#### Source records
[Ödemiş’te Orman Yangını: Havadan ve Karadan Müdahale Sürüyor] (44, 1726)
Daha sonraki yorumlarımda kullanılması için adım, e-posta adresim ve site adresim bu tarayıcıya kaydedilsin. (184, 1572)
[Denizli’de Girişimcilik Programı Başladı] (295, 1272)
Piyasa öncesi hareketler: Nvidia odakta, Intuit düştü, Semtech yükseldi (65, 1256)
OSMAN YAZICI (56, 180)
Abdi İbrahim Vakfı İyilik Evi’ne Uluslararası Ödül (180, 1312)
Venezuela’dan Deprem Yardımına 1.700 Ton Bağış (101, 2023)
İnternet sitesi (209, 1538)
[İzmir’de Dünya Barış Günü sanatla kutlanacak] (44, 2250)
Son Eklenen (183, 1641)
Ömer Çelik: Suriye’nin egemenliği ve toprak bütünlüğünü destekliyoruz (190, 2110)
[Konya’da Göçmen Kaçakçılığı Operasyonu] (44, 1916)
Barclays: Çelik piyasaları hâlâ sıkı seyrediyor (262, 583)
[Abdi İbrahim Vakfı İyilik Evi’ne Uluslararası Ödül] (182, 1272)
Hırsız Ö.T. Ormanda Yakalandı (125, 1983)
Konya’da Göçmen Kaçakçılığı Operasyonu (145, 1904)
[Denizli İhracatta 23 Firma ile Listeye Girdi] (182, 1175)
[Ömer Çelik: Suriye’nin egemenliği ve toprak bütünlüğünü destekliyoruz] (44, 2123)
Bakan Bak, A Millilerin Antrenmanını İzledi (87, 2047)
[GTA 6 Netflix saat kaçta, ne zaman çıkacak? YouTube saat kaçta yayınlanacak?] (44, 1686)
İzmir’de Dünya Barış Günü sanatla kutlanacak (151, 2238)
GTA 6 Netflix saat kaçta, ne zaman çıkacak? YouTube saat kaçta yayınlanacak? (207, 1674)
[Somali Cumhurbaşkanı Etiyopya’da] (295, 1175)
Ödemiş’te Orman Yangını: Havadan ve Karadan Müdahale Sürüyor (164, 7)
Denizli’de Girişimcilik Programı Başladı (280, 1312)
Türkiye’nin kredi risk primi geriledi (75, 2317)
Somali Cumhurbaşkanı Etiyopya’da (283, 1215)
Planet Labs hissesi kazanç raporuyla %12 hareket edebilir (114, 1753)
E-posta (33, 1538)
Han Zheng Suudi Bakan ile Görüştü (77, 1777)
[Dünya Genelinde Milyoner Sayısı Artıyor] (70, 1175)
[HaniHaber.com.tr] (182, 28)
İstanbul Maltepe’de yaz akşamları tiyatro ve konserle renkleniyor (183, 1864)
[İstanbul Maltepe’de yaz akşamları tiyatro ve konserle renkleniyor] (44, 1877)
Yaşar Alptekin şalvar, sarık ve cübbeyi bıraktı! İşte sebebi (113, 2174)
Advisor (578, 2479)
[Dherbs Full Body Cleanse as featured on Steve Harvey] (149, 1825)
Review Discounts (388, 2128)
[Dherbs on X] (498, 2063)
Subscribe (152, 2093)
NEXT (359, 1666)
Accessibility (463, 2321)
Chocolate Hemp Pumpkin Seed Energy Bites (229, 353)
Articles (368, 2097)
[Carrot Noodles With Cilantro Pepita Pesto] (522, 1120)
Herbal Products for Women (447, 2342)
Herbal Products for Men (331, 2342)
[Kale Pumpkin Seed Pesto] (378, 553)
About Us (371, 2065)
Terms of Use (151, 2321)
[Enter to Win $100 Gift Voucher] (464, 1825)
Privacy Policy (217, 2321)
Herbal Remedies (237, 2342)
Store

#### Assignment
Retype every record above exactly as written.

#### Response box
[Ödemiş’te Orman Yangını: Havadan ve Karadan Müdahale Sürüyor] (44, 1726)
Daha sonraki yorumlarımda kullanılması için adım, e-posta adresim ve site adresim bu tarayıcıya kaydedilsin. (184, 1572)
[Denizli’de Girişimcilik Programı Başladı] (295, 1272)
Piyasa öncesi hareketler: Nvidia odakta, Intuit düştü, Semtech yükseldi (65, 1256)
OSMAN YAZICI (56, 180)
Abdi İbrahim Vakfı İyilik Evi’ne Uluslararası Ödül (180, 1312)
Venezuela’dan Deprem Yardımına 1.700 Ton Bağış (101, 2023)
İnternet sitesi (209, 1538)
[İzmir’de Dünya Barış Günü sanatla kutlanacak] (44, 2250)
Son Eklenen (183, 1641)
Ömer Çelik: Suriye’nin egemenliği ve toprak bütünlüğünü destekliyoruz (190, 2110)
[Konya’da Göçmen Kaçakçılığı Operasyonu] (44, 1916)
Barclays: Çelik piyasaları hâlâ sıkı seyrediyor (262, 583)
[Abdi İbrahim Vakfı İyilik Evi’ne Uluslararası Ödül] (182, 1272)
Hırsız Ö.T. Ormanda Yakalandı (125, 1983)
Konya’da Göçmen Kaçakçılığı Operasyonu (145, 1904)
[Denizli İhracatta 23 Firma ile Listeye Girdi] (182, 1175)
[Ömer Çelik: Suriye’nin egemenliği ve toprak bütünlüğünü destekliyoruz] (44, 2123)
Bakan Bak, A Millilerin Antrenmanını İzledi (87, 2047)
[GTA 6 Netflix saat kaçta, ne zaman çıkacak? YouTube saat kaçta yayınlanacak?] (44, 1686)
İzmir’de Dünya Barış Günü sanatla kutlanacak (151, 2238)
GTA 6 Netflix saat kaçta, ne zaman çıkacak? YouTube saat kaçta yayınlanacak? (207, 1674)
[Somali Cumhurbaşkanı Etiyopya’da] (295, 1175)
Ödemiş’te Orman Yangını: Havadan ve Karadan Müdahale Sürüyor (164, 7)
Denizli’de Girişimcilik Programı Başladı (280, 1312)
Türkiye’nin kredi risk primi geriledi (75, 2317)
Somali Cumhurbaşkanı Etiyopya’da (283, 1215)
Planet Labs hissesi kazanç raporuyla %12 hareket edebilir (114, 1753)
E-posta (33, 1538)
Han Zheng Suudi Bakan ile Görüştü (77, 1777)
[Dünya Genelinde Milyoner Sayısı Artıyor] (70, 1175)
[HaniHaber.com.tr] (182, 28)
İstanbul Maltepe’de yaz akşamları tiyatro ve konserle renkleniyor (183, 1864)
[İstanbul Maltepe’de yaz akşamları tiyatro ve konserle renkleniyor] (44, 1877)
Yaşar Alptekin şalvar, sarık ve cübbeyi bıraktı! İşte sebebi (113, 2174)
Advisor (578, 2479)
[Dherbs Full Body Cleanse as featured on Steve Harvey] (149, 1825)
Review Discounts (388, 2128)
[Dherbs on X] (498, 2063)
Subscribe (152, 2093)
NEXT (359, 1666)
Accessibility (463, 2321)
Chocolate Hemp Pumpkin Seed Energy Bites (229, 353)
Articles (368, 2097)
[Carrot Noodles With Cilantro Pepita Pesto] (522, 1120)
Herbal Products for Women (447, 2342)
Herbal Products for Men (331, 2342)
[Kale Pumpkin Seed Pesto] (378, 553)
About Us (371, 2065)
Terms of Use (151, 2321)
[Enter to Win $100 Gift Voucher] (464, 1825)
Privacy Policy (217, 2321)
Herbal Remedies (237, 2342)
Store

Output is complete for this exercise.